L'Etat met toujours à disposition des anciens Premiers ministres, sur leur demande, un agent pour leur secrétariat particulier. Mais cet avantage n'est plus conservé à vie, il est limité à "une durée maximale de dix ans à compter de la fin de leurs fonctions et au plus tard jusqu'à ce qu'ils atteignent l'âge de 67 ans". Les ex-chefs de gouvernement conservent aussi leur voiture avec chauffeur, "sans limitation de durée".
Une autre exception a été imposée : ces moyens ne sont pas alloués aux anciens Premiers ministres qui disposent d'un soutien équivalent pour l'exercice d'un mandat parlementaire, d'un mandat d'élu local ou d'une fonction publique. Cela concerne notamment Laurent Fabius, qui préside le Conseil constitutionnel. A la fin de cet autre mandat ou fonction, les avantages des anciens Premiers ministres peuvent de nouveau être demandés.
Pas de rétroactivité
Pas de révolution, donc, dans ces avantages, mais plutôt une clarification.

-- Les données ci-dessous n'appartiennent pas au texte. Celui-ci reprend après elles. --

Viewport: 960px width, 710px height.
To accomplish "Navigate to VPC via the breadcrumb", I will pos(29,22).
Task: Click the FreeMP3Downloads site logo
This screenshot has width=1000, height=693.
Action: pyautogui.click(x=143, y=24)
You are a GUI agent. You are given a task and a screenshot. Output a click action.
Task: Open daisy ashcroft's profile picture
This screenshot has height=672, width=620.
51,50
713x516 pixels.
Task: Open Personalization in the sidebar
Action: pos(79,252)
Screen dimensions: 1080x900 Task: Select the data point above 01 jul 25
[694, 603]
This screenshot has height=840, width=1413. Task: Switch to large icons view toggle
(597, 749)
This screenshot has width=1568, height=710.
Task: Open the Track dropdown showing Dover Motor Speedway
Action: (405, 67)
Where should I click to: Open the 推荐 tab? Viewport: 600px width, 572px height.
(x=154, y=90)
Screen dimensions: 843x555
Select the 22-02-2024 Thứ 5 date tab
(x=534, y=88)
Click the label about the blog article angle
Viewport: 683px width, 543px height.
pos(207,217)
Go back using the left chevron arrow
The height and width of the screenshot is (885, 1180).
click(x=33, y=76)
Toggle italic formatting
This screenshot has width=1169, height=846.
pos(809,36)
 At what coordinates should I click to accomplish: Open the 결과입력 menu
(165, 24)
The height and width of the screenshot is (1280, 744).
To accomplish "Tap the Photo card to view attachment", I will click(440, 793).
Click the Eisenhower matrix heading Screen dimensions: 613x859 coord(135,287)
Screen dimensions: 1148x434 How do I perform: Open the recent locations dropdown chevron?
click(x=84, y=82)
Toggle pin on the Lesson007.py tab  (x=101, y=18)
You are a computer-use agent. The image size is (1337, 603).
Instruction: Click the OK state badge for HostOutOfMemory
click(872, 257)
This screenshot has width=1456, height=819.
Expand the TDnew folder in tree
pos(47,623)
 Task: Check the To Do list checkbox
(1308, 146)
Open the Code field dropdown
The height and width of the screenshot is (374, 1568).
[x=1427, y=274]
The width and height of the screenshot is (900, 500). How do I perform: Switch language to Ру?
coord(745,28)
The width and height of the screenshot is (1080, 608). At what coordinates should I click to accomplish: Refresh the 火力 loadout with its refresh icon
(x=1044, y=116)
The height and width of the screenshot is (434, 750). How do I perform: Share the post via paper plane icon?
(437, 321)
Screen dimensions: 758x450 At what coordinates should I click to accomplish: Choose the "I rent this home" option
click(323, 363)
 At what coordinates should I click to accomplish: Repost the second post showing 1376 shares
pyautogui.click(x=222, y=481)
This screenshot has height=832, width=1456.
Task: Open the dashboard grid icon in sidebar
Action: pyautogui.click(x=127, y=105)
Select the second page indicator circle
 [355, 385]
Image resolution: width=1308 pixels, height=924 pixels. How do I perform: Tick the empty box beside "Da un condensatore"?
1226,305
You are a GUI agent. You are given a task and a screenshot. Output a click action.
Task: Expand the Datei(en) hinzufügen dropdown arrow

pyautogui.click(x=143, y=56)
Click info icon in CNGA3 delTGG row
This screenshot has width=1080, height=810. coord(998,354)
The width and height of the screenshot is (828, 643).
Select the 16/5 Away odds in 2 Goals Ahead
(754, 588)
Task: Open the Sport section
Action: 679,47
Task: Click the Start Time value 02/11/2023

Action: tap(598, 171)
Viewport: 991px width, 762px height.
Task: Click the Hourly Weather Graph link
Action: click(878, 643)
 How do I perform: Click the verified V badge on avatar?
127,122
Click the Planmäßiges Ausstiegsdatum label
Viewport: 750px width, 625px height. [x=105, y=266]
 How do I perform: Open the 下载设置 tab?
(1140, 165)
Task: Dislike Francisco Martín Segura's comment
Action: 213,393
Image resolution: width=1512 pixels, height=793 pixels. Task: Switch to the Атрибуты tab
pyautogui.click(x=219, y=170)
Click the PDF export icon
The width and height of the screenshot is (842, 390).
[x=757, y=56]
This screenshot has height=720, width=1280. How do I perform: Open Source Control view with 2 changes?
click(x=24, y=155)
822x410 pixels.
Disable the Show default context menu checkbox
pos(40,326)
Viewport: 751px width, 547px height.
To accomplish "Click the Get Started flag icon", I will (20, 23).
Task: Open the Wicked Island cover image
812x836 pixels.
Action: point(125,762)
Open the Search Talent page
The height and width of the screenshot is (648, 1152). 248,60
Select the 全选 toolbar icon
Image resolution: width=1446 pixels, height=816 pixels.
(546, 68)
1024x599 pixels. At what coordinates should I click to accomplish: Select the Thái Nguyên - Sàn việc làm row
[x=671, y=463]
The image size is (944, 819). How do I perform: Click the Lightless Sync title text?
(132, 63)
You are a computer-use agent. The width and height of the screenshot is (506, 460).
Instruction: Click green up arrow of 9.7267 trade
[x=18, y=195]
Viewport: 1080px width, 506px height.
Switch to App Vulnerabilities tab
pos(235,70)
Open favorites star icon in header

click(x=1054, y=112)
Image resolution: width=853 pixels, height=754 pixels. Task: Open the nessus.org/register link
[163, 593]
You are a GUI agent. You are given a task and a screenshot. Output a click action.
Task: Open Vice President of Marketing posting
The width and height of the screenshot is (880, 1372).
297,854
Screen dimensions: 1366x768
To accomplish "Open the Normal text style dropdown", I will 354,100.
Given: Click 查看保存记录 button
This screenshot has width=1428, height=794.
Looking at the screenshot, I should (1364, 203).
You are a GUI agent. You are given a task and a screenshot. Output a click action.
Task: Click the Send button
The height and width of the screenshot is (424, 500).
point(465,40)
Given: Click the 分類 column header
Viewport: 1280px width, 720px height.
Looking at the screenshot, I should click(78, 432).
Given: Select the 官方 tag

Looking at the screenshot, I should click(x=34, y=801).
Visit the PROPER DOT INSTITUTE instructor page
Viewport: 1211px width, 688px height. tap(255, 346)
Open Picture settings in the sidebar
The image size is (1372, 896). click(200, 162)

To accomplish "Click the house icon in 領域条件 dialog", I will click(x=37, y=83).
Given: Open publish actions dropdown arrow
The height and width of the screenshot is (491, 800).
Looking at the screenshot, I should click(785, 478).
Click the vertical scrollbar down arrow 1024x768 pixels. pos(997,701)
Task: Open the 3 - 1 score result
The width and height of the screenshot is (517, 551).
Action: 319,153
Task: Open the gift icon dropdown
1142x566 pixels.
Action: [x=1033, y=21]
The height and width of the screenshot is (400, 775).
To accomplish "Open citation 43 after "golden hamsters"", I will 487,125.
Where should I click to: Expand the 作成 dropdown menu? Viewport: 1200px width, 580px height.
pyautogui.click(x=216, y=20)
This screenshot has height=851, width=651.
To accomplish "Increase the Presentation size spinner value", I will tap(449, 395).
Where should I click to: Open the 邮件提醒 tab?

Le décret a d'ailleurs suscité de nombreux mécontentements dans l'opposition. D'autant qu'il ne correspond pas à la promesse annoncée par Edouard Philippe quelques mois auparavant. En pleine crise des "gilets jaunes", le Premier ministre s'était engagé à "faire en sorte que les moyens qu'on attribue aux anciens Premiers ministres ne soient pas accordés à vie, mais pendant dix ans". Ce ne sera finalement pas le cas pour les voitures avec chauffeur.
Un autre point délicat a aussi dû être arbitré : quid des ex-Premiers ministres qui profitent d'un agent pour leur secrétariat personnel depuis plus de dix ans ou qui ont déjà soufflé leur 67e bougie ? Aucune rétroactivité n'est prévue. Les onze anciens chefs de gouvernement actuels pourront encore conserver leur secrétariat particulier pendant 10 ans de plus et sans limite d'âge, à compter du 22 septembre 2019.
Enfin, ce décret ne modifie rien concernant la rémunération des anciens Premier ministres. Ils toucheront encore 14 900 euros bruts mensuels trois mois après l'arrêt de leur fonction, sans ouvrir de droits au chômage. Les anciens présidents ne sont pas non plus ciblés par ces restrictions.